Lawyers dance to Supremes' tune
Illinois courts have put a hot political issue back in play with a decision striking down limits on pain-and-suffering awards.
It's back to square one on the medical malpractice issue following a decision last week by the Illinois Supreme Court striking down a 2005 law that limited the size of jury awards for pain-and-suffering claims.
The high court – voting 4-2 with Justice Robert Thomas not participating – found that the law limiting pain-and-suffering damages to $500,000 for doctors and $1 million for hospitals violates the inherent authority of the judiciary to handle damage issues on a case-by-case basis.
Plaintiffs' lawyers, naturally, were jubilant with the victory while doctors and insurance companies were distraught.
Now the issue will inevitably go back to the Illinois General Assembly for further skirmishing on an issue that has dogged legislators for nearly 40 years. The Legislature has passed bills putting limits on damage claims three times over past decades, and the Illinois Supreme Court has struck them down three times on the grounds that, basically, the size of damage awards is really none of the Legislature's business.
As is the case with virtually every public issue in Illinois, the dispute over medical malpractice damages has as much to do with politics as it does law.
Trial lawyers, who are major contributors to the majority Democrats, thought they had made the issue politically off limits.
But a voter revolt in the Metro East area over concerns from doctors about skyrocketing insurance rates and from patients about doctors leaving the state for safer legal climes so terrified Democrats that they worked with Republicans to pass the 2005 law solely addressing medical malpractice issues.
Many Democrats who supported the legislation, no doubt, were hoping that the high court would bail them out of an action they felt forced to take, and the justices complied with a lengthy decision striking down the law on Thursday.
Beyond the usual legalese, the decision contained a sharp exchange between the majority – Justices Thomas Fitzgerald, Anne Burke, Charles Freeman and Thomas Kilbride, each elected as Democrats – and dissenting Justices Lloyd Karmeier and Rita Garman, elected as Republicans. Karmeier contended in his dissent that "it is critical. ... that the courts not stand as an obstacle to the legitimate efforts by the Legislature" to address issues surrounding the debate about skyrocketing medical costs. Karmeier asserted that when courts "exceed their constitutional role" they "put at risk the welfare of the people the government was created to serve."
An angry Fitzgerald responded that the court should focus only on legal issues and that the "emotional and political rhetoric that peppers the dissent is ill-suited to this purpose."

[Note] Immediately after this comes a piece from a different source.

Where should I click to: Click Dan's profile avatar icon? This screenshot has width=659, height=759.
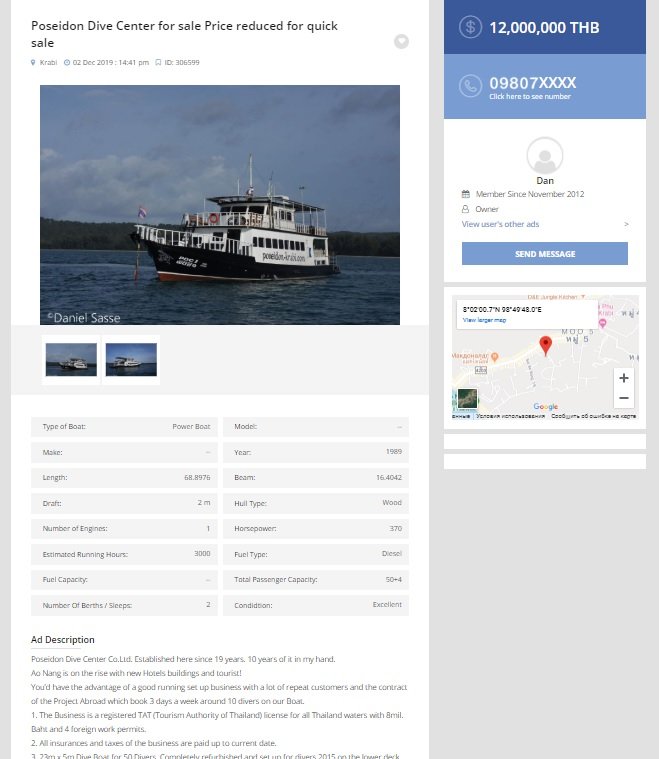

The specific case giving rise to the high court decision involves a horribly disabled 4-year-old girl born with cerebral palsy, leading to a lawsuit against the doctor, nurse and hospital involved in the delivery.
Cases like this lead to huge awards for actual damages, not capped under the 2005 law, and often even-larger awards for pain and suffering.
But it's not just extreme cases involving disabled children that drive up costs. Fearful of being sued if something goes wrong, doctors routinely engage in defensive medicine, the ordering of unnecessary tests that can fend off litigation but drive patient medical costs sky high. The circumstances create a double whammy – insurance companies raise patient premiums to cover the costs of skyrocketing medical bills caused by doctors' fear of lawsuits and insurance companies boost medical malpractice premiums to cover the cost of huge jury awards for malpractice.
Further, there is the cost of defending lawsuits. Even when doctors and hospitals successfully defend themselves, they are stuck with large legal costs. To forestall paying excessive legal fees, doctors and hospitals sometimes settle a claim for less than they would pay their lawyers, but that simply creates more incentives to file lawsuits.
It's a complicated issue on which the opposing sides vehemently disagree. Lawyers complain that insurance companies grossly overcharge patients and doctors for insurance coverage and that the costs of malpractice litigation have little to do with premiums. Doctors claim that the high costs have caused many of them, particularly specialists, to practice elsewhere, leaving areas of the state without access to physicians. So alienated are the opposing sides that they rarely agree on anything and routinely demonize each other as motivated solely by greed.
It's the kind of dispute that calls for a negotiated settlement providing each side a system it can live with. But that's not what the courts do. They declare winners and losers. Last week, the lawyers won big and the doctors lost. As for the public, it's difficult say. But until the matter is resolved, if that's even possible, the public will pick up the costs for both sides.